→ **Description of the task**:
Each line below must be written out exactly as shown.

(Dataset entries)
____

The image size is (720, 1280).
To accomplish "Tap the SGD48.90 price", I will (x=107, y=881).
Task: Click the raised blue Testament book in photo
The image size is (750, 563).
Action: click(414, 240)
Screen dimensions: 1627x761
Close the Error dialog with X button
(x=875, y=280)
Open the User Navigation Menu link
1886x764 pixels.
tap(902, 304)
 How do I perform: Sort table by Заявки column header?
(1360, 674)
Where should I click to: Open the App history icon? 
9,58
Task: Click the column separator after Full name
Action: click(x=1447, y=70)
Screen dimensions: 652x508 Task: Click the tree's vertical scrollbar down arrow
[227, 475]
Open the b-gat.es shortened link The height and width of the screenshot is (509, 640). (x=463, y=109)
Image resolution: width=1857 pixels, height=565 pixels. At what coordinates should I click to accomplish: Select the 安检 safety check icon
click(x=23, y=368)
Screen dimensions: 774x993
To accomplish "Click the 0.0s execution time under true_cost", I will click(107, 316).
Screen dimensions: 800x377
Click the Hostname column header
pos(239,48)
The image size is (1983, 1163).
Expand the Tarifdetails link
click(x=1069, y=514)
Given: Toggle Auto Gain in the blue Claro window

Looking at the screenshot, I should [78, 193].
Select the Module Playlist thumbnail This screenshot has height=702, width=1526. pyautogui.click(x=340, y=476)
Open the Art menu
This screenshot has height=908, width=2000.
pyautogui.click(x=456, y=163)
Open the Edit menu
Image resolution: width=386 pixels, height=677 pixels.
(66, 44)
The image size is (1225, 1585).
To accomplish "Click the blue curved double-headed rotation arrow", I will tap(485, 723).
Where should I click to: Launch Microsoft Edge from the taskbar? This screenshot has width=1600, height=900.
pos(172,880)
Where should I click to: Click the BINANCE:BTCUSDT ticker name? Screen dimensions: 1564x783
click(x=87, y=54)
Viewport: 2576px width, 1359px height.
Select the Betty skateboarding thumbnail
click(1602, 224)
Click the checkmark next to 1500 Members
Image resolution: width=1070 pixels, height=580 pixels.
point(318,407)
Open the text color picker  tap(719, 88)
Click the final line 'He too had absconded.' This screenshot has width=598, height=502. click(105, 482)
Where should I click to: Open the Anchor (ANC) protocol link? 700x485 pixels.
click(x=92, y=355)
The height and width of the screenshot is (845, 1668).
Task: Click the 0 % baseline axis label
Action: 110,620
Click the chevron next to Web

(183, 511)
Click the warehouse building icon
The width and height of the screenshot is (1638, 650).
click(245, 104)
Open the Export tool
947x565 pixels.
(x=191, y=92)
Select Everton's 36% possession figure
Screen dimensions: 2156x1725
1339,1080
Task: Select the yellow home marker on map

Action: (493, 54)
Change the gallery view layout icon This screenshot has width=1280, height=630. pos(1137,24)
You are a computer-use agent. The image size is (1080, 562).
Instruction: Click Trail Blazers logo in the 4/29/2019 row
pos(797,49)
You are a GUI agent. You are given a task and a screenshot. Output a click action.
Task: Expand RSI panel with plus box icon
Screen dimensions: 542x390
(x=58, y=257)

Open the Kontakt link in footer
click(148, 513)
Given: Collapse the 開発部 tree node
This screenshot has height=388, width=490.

____

→ **Response**:
The image size is (720, 1280).
To accomplish "Tap the SGD48.90 price", I will (x=107, y=881).
Task: Click the raised blue Testament book in photo
The image size is (750, 563).
Action: click(414, 240)
Screen dimensions: 1627x761
Close the Error dialog with X button
(x=875, y=280)
Open the User Navigation Menu link
1886x764 pixels.
tap(902, 304)
 How do I perform: Sort table by Заявки column header?
(1360, 674)
Where should I click to: Open the App history icon? 
9,58
Task: Click the column separator after Full name
Action: click(x=1447, y=70)
Screen dimensions: 652x508 Task: Click the tree's vertical scrollbar down arrow
[227, 475]
Open the b-gat.es shortened link The height and width of the screenshot is (509, 640). (x=463, y=109)
Image resolution: width=1857 pixels, height=565 pixels. At what coordinates should I click to accomplish: Select the 安检 safety check icon
click(x=23, y=368)
Screen dimensions: 774x993
To accomplish "Click the 0.0s execution time under true_cost", I will click(107, 316).
Screen dimensions: 800x377
Click the Hostname column header
pos(239,48)
The image size is (1983, 1163).
Expand the Tarifdetails link
click(x=1069, y=514)
Given: Toggle Auto Gain in the blue Claro window

Looking at the screenshot, I should [78, 193].
Select the Module Playlist thumbnail This screenshot has height=702, width=1526. pyautogui.click(x=340, y=476)
Open the Art menu
This screenshot has height=908, width=2000.
pyautogui.click(x=456, y=163)
Open the Edit menu
Image resolution: width=386 pixels, height=677 pixels.
(66, 44)
The image size is (1225, 1585).
To accomplish "Click the blue curved double-headed rotation arrow", I will tap(485, 723).
Where should I click to: Launch Microsoft Edge from the taskbar? This screenshot has width=1600, height=900.
pos(172,880)
Where should I click to: Click the BINANCE:BTCUSDT ticker name? Screen dimensions: 1564x783
click(x=87, y=54)
Viewport: 2576px width, 1359px height.
Select the Betty skateboarding thumbnail
click(1602, 224)
Click the checkmark next to 1500 Members
Image resolution: width=1070 pixels, height=580 pixels.
point(318,407)
Open the text color picker  tap(719, 88)
Click the final line 'He too had absconded.' This screenshot has width=598, height=502. click(105, 482)
Where should I click to: Open the Anchor (ANC) protocol link? 700x485 pixels.
click(x=92, y=355)
The height and width of the screenshot is (845, 1668).
Task: Click the 0 % baseline axis label
Action: 110,620
Click the chevron next to Web

(183, 511)
Click the warehouse building icon
The width and height of the screenshot is (1638, 650).
click(245, 104)
Open the Export tool
947x565 pixels.
(x=191, y=92)
Select Everton's 36% possession figure
Screen dimensions: 2156x1725
1339,1080
Task: Select the yellow home marker on map

Action: (493, 54)
Change the gallery view layout icon This screenshot has width=1280, height=630. pos(1137,24)
You are a computer-use agent. The image size is (1080, 562).
Instruction: Click Trail Blazers logo in the 4/29/2019 row
pos(797,49)
You are a GUI agent. You are given a task and a screenshot. Output a click action.
Task: Expand RSI panel with plus box icon
Screen dimensions: 542x390
(x=58, y=257)

Open the Kontakt link in footer
click(148, 513)
Given: Collapse the 開発部 tree node
This screenshot has height=388, width=490.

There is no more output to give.